Flag Default Env var Notes
--responses-store-max-entries 1024 LLAMA_ARG_RESPONSES_STORE_MAX_ENTRIES 0 disables response persistence.
--responses-store-ttl-secs 3600 LLAMA_ARG_RESPONSES_STORE_TTL_SECS 0 disables TTL.
--conversation-store-max-entries 256 LLAMA_ARG_CONVERSATION_STORE_MAX_ENTRIES 0 disables conversations.
--conversation-store-ttl-secs 3600 LLAMA_ARG_CONVERSATION_STORE_TTL_SECS 0 disables TTL.

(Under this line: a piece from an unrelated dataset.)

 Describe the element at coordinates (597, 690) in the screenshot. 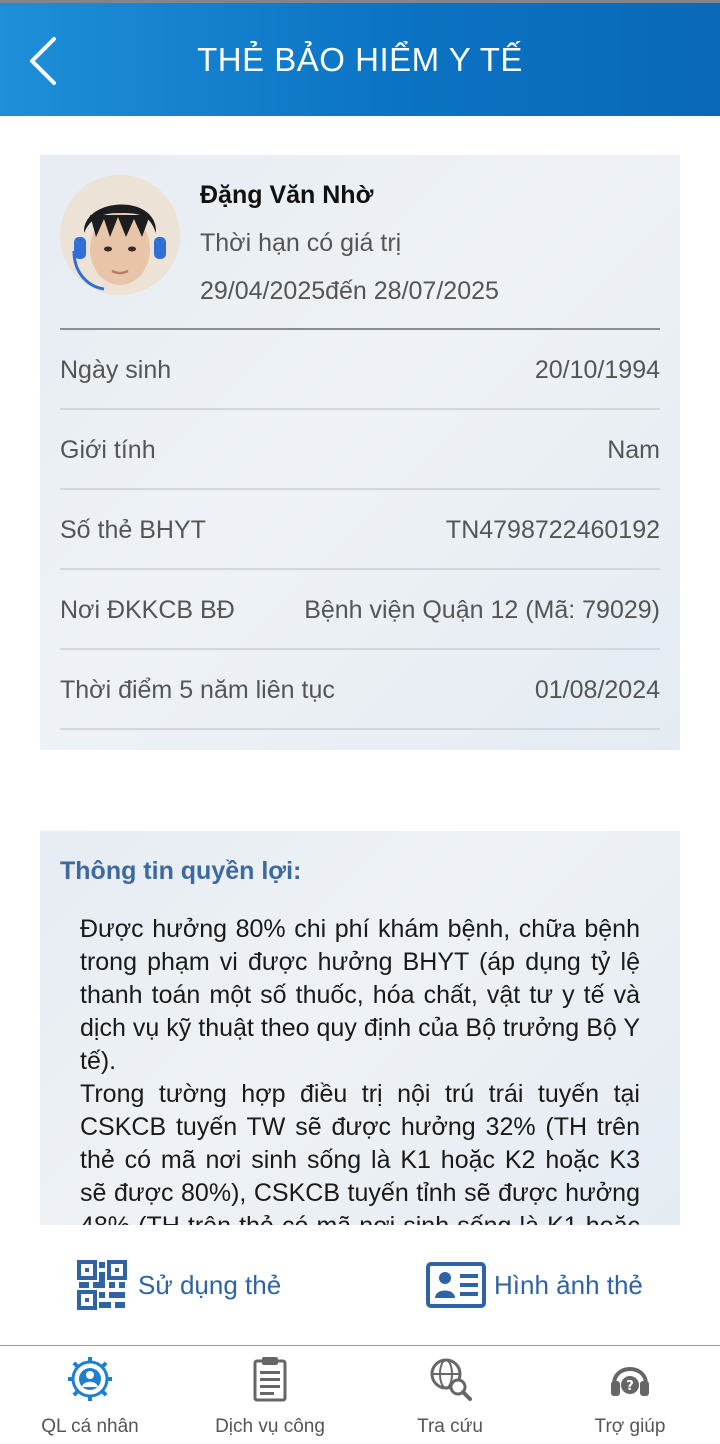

When response storage is disabled, retrieve/delete/cancel-by-id and previous_response_id chaining return an error. When conversation storage is disabled, requests using conversation return an error.

Chaining semantics

  • previous_response_id loads the stored response's input items and output items as prior conversation history, then appends the new input.
  • conversation loads and appends to an in-memory transcript by id.
  • The two fields are mutually exclusive.
  • instructions from the referenced prior response are not carried over.

Unsupported tool types

Only function tools are accepted. Built-in/external tool types such as web_search, file_search, computer_use_preview, code_interpreter, image_generation, mcp, custom, apply_patch, and function_shell return 400 responses. mlxcel does not execute external tools for the Responses API.

Differences from OpenAI's full API

Notable gaps:

  • no background job mode;
  • no input-items pagination endpoint;
  • no server-side compaction endpoint;
  • no token-count endpoint;
  • no built-in tools or MCP connector execution;
  • no disk-persisted response store;
  • incomplete OpenAI Responses multimodal part compatibility.